Directions:
Set out exactly, and with nothing added, the line containing "Click the Running" and every line after it through the final line of the data.

━━━━━━━━━━━━━━━━━━━━

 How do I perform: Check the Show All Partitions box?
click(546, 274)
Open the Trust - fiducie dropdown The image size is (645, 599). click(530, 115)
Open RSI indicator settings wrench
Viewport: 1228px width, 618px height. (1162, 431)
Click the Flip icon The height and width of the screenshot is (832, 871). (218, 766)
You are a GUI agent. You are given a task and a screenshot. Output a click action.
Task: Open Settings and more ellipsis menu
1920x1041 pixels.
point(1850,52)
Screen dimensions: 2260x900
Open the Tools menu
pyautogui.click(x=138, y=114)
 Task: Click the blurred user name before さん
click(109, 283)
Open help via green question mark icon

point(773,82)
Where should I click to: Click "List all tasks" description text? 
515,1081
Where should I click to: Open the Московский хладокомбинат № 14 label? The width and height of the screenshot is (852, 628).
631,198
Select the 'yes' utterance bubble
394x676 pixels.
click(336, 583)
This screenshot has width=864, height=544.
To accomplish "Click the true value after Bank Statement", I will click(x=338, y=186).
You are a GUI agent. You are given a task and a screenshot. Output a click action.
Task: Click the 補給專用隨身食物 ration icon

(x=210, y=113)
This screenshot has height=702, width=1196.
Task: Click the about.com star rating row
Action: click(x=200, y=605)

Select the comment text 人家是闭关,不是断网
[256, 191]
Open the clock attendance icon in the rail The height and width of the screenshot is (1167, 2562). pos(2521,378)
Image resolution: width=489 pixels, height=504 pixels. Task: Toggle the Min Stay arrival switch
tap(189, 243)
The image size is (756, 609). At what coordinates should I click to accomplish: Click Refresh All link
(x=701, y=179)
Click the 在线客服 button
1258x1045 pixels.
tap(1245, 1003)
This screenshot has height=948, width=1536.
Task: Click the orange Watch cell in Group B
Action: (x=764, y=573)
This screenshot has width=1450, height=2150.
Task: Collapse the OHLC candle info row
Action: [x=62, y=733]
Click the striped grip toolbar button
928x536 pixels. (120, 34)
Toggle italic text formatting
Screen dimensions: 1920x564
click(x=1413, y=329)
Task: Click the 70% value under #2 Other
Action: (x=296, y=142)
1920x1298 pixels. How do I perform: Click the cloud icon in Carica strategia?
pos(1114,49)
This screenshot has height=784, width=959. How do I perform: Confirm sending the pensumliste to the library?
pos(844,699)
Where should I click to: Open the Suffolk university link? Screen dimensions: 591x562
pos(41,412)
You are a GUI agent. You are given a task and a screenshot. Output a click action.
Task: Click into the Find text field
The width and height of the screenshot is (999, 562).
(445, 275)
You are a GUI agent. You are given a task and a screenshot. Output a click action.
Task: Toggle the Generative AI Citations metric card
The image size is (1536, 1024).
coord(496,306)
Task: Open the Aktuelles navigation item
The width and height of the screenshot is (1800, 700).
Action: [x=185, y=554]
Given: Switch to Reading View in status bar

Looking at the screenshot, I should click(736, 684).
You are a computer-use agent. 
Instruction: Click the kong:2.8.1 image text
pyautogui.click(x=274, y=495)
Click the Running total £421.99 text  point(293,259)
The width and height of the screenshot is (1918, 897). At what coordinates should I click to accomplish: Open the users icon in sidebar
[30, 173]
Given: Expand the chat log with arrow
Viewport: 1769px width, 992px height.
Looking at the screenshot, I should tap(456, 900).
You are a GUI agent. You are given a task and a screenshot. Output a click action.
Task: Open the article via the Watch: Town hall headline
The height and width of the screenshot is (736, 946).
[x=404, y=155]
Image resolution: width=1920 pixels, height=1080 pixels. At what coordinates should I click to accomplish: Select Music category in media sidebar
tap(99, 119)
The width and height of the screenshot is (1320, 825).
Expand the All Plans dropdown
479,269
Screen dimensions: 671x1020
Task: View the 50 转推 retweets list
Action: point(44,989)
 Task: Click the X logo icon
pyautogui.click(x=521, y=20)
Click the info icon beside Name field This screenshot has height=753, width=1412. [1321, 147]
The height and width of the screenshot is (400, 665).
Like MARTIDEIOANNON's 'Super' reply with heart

━━━━━━━━━━━━━━━━━━━━

Response for this exercise:
Click the Running total £421.99 text  point(293,259)
The width and height of the screenshot is (1918, 897). At what coordinates should I click to accomplish: Open the users icon in sidebar
[30, 173]
Given: Expand the chat log with arrow
Viewport: 1769px width, 992px height.
Looking at the screenshot, I should tap(456, 900).
You are a GUI agent. You are given a task and a screenshot. Output a click action.
Task: Open the article via the Watch: Town hall headline
The height and width of the screenshot is (736, 946).
[x=404, y=155]
Image resolution: width=1920 pixels, height=1080 pixels. At what coordinates should I click to accomplish: Select Music category in media sidebar
tap(99, 119)
The width and height of the screenshot is (1320, 825).
Expand the All Plans dropdown
479,269
Screen dimensions: 671x1020
Task: View the 50 转推 retweets list
Action: point(44,989)
 Task: Click the X logo icon
pyautogui.click(x=521, y=20)
Click the info icon beside Name field This screenshot has height=753, width=1412. [1321, 147]
The height and width of the screenshot is (400, 665).
Like MARTIDEIOANNON's 'Super' reply with heart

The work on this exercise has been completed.